_Exercise:_
When you come to a picture, pass over it, and set down the entries below exactly.

_Source material:_
=======

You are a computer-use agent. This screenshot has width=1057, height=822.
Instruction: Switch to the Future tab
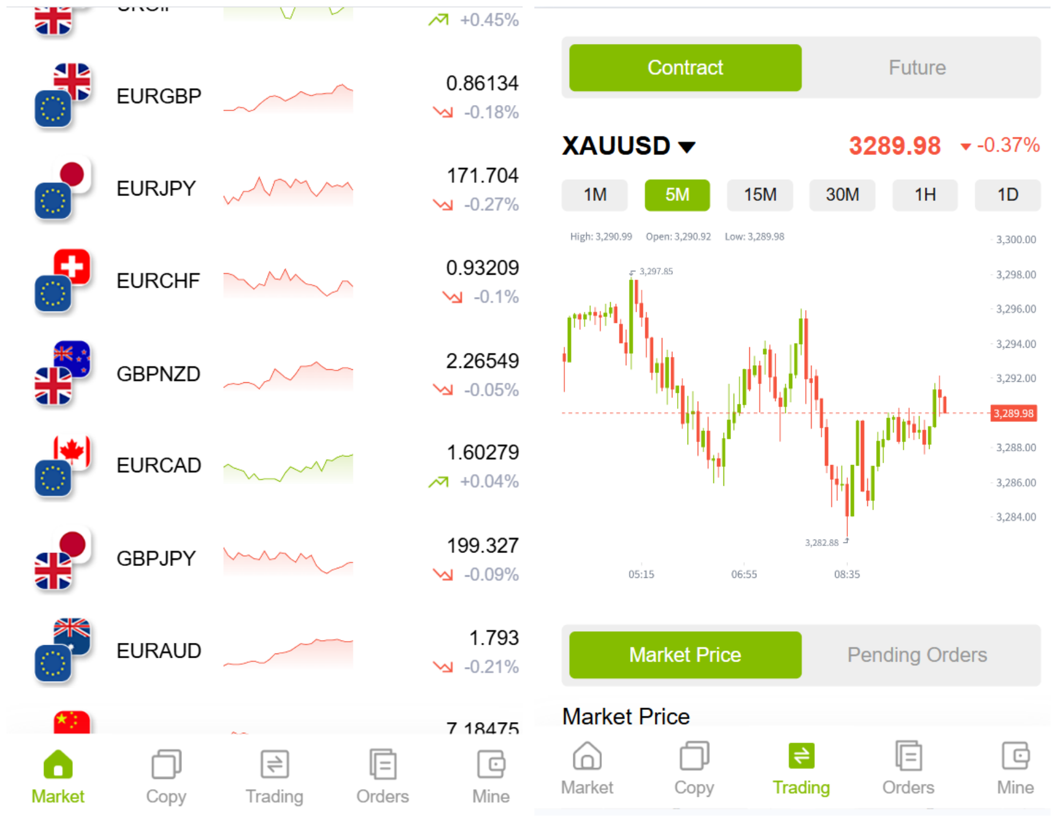coord(917,68)
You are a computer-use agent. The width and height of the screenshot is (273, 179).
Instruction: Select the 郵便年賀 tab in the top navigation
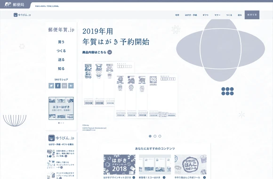click(x=252, y=15)
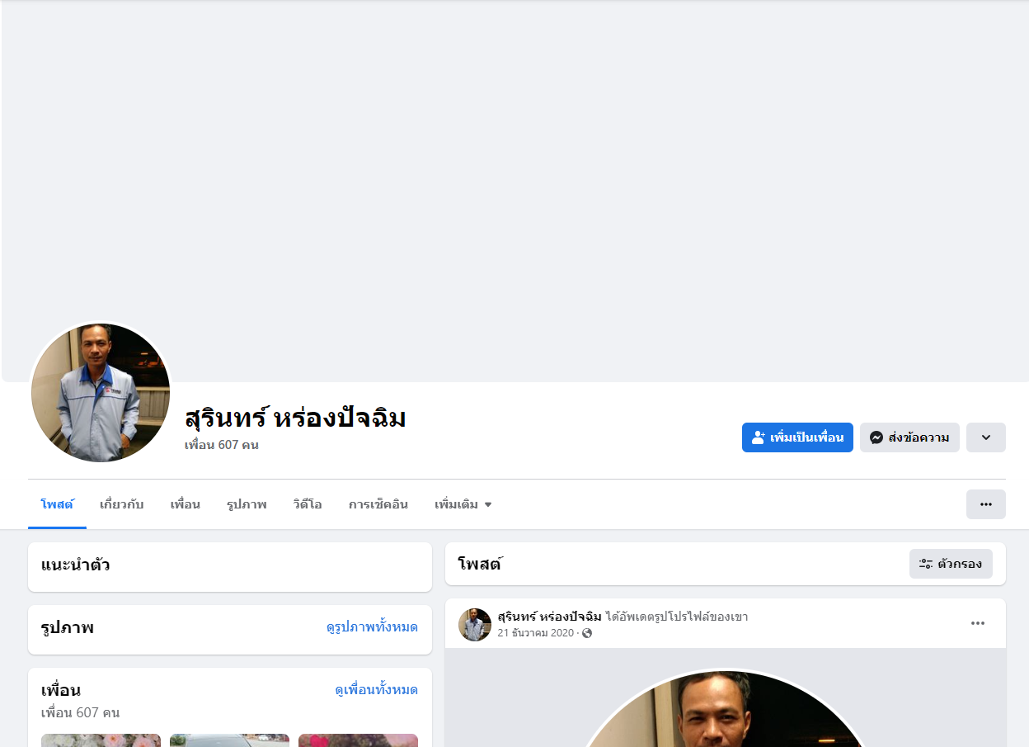This screenshot has width=1029, height=747.
Task: Open the large circular profile picture
Action: pyautogui.click(x=101, y=392)
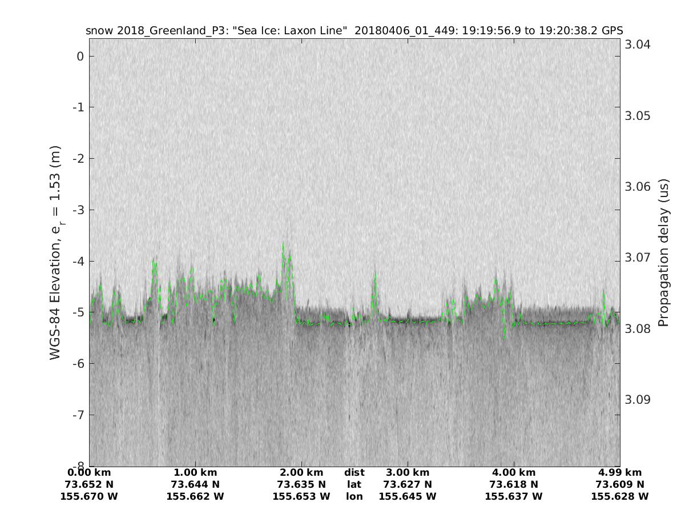Click the tallest green surface peak near 2 km

[283, 246]
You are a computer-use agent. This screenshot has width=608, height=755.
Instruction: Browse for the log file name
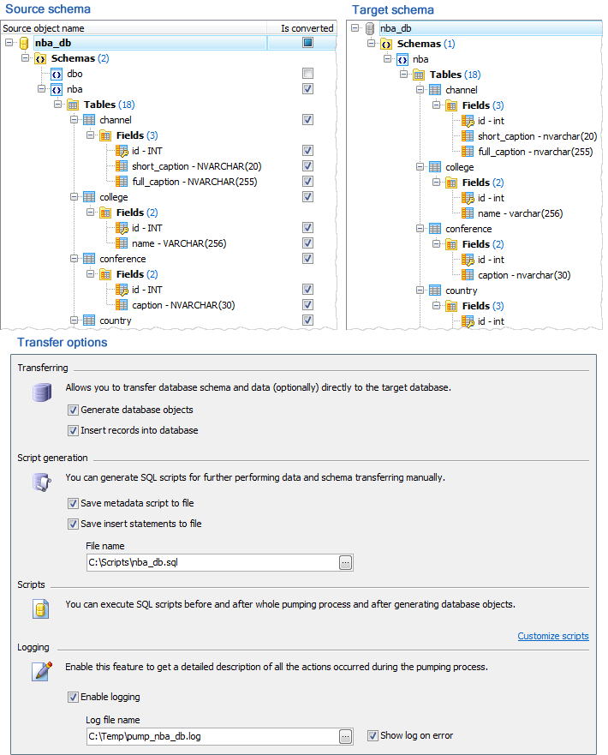pyautogui.click(x=345, y=736)
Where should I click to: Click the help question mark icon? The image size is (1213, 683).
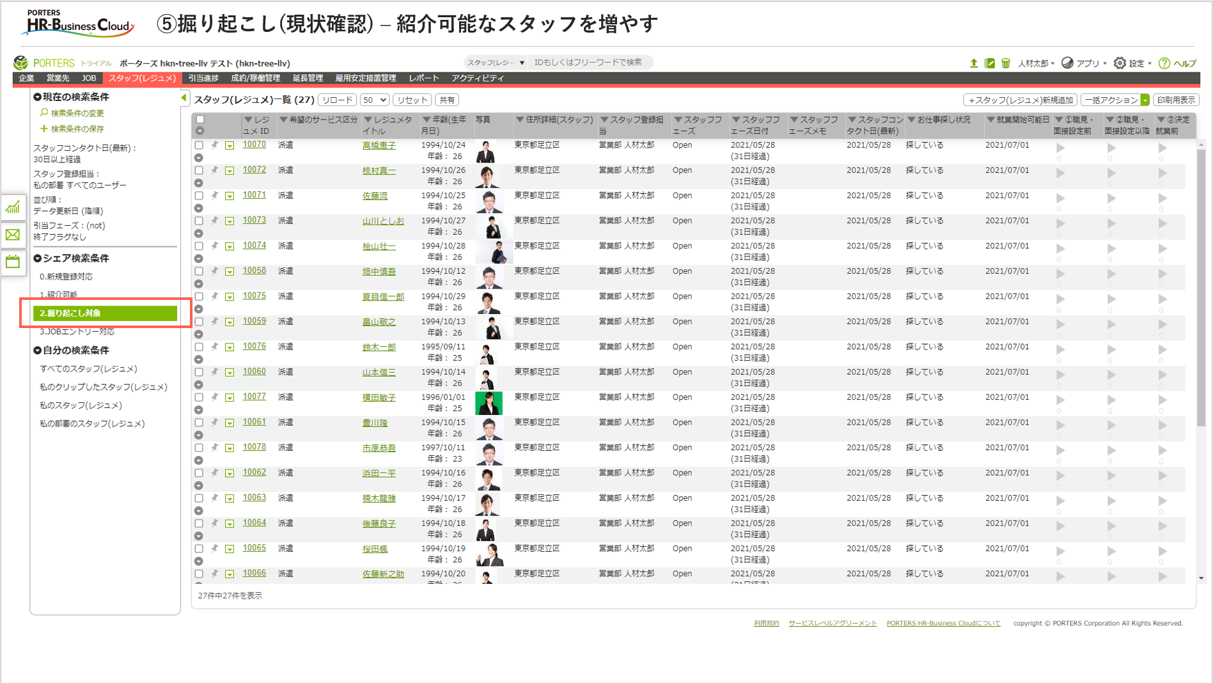tap(1164, 63)
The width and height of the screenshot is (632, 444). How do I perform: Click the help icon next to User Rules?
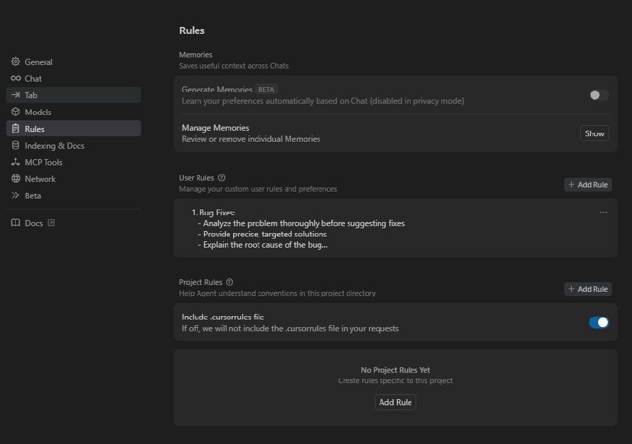coord(221,177)
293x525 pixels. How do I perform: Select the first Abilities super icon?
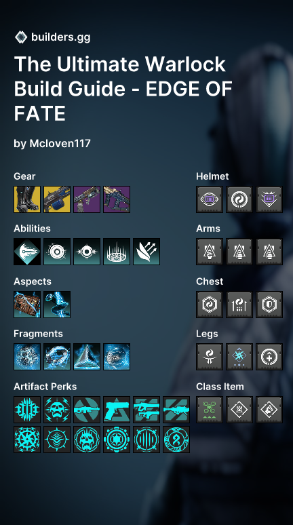click(27, 252)
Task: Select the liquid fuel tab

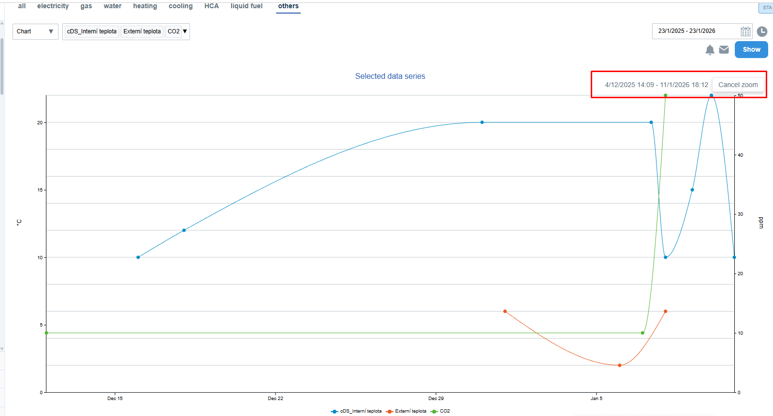Action: coord(246,6)
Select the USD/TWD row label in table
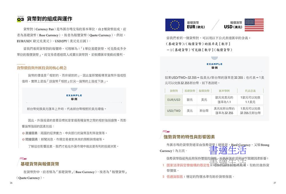The image size is (286, 194). tap(174, 111)
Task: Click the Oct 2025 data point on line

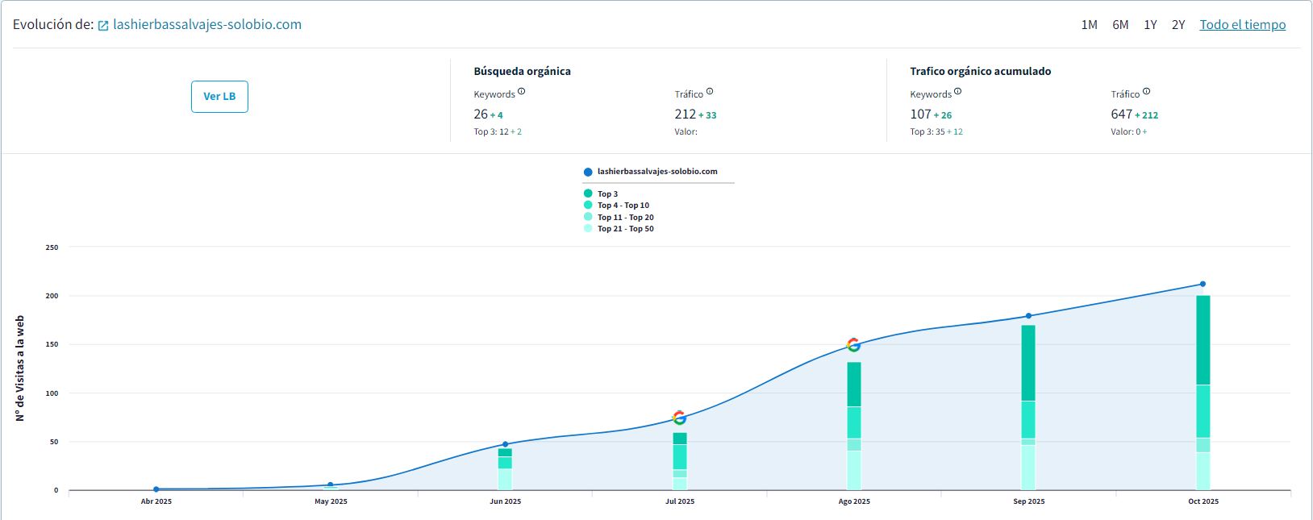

=======

_Result of this task:_
You are a computer-use agent. This screenshot has width=1057, height=822.
Instruction: Switch to the Future tab
coord(917,68)
You are a computer-use agent. The width and height of the screenshot is (273, 179).
Instruction: Select the 郵便年賀 tab in the top navigation
click(x=252, y=15)
This screenshot has width=1029, height=747.
Task: Open the large circular profile picture
Action: pyautogui.click(x=101, y=392)
Click the tallest green surface peak near 2 km

[283, 246]
You are a computer-use agent. This screenshot has width=608, height=755.
Instruction: Browse for the log file name
pyautogui.click(x=345, y=736)
Where should I click to: Click the help question mark icon? The image size is (1213, 683).
tap(1164, 63)
The width and height of the screenshot is (632, 444). How do I perform: Click the help icon next to User Rules?
coord(221,177)
293x525 pixels. How do I perform: Select the first Abilities super icon?
click(27, 252)
Task: Select the liquid fuel tab

Action: coord(246,6)
Select the USD/TWD row label in table
The image size is (286, 194). tap(174, 111)
Task: Click the Oct 2025 data point on line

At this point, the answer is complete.